Le secteur bancaire tunisien se prépare à un arrêt total de ses activités pendant deux jours à la suite d’une décision unanime du Conseil sectoriel des banques, des institutions financières et des compagnies d’assurances, présidé par Tahar Mezzi, secrétaire général adjoint chargé du secteur privé, en présence d’Anouar Ben Kadour, responsable du département des études. Initialement prévue les 30 et 31 octobre, la grève générale dans le secteur bancaire a finalement été reportée aux 3 et 4 novembre 2025, comme l’ont annoncé hier les acteurs du secteur.
Intervenu sur Jawhara FM hier vendredi 17 octobre, Ahmed Jaziri, secrétaire général de la Fédération générale des banques, institutions financières et compagnies d’assurances, a expliqué que cette grève vise à défendre le droit syndical, relancer les négociations sociales pour 2025 et rejeter les décisions unilatérales imposées par certaines directions.

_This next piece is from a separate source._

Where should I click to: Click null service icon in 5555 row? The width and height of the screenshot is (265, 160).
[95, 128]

Le syndicaliste a affirmé que les banques, locomotive de l’économie nationale, ne peuvent continuer à être fragilisées par des mesures qui ignorent les engagements sociaux, appelant les autorités de tutelle à intervenir pour éviter une paralysie du système financier.

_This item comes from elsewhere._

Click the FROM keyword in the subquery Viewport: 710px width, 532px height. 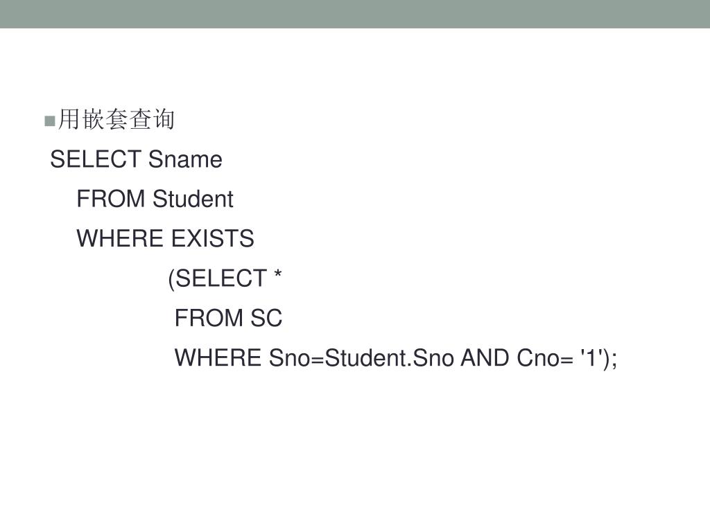point(209,318)
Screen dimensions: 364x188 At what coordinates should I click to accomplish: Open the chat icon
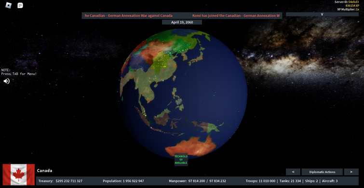[x=20, y=5]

Ahmed Jaziri a dénoncé l’exclusion des employés du secteur bancaire de l’application de l’article 412 du Code du travail, sauf pour une seule institution, et précisé que tous les services bancaires seront touchés, y compris les distributeurs automatiques de billets, risquant ainsi de perturber les opérations financières dans tout le pays.

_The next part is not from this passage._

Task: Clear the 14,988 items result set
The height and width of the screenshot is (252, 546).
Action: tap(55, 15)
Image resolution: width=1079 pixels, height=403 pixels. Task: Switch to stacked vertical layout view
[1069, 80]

Lors du conseil sectoriel, Jaziri a également mis en garde contre l’impact du projet de loi de finances 2026, qu’il considère comme une menace pour le pouvoir d’achat et pour le droit à la négociation salariale. Il a dénoncé le risque d’un affaiblissement du droit syndical au profit du capital financier local et étranger, rappelant les précédents échecs de certaines réformes imposées sans concertation.
Le responsable syndical a souligné que le secteur mène aujourd’hui une « bataille sociale décisive », marquée par une large mobilisation des employés et une volonté commune de défendre les acquis sociaux face aux dérives unilatérales qui, selon lui, « mettent en péril l’équilibre du dialogue social ».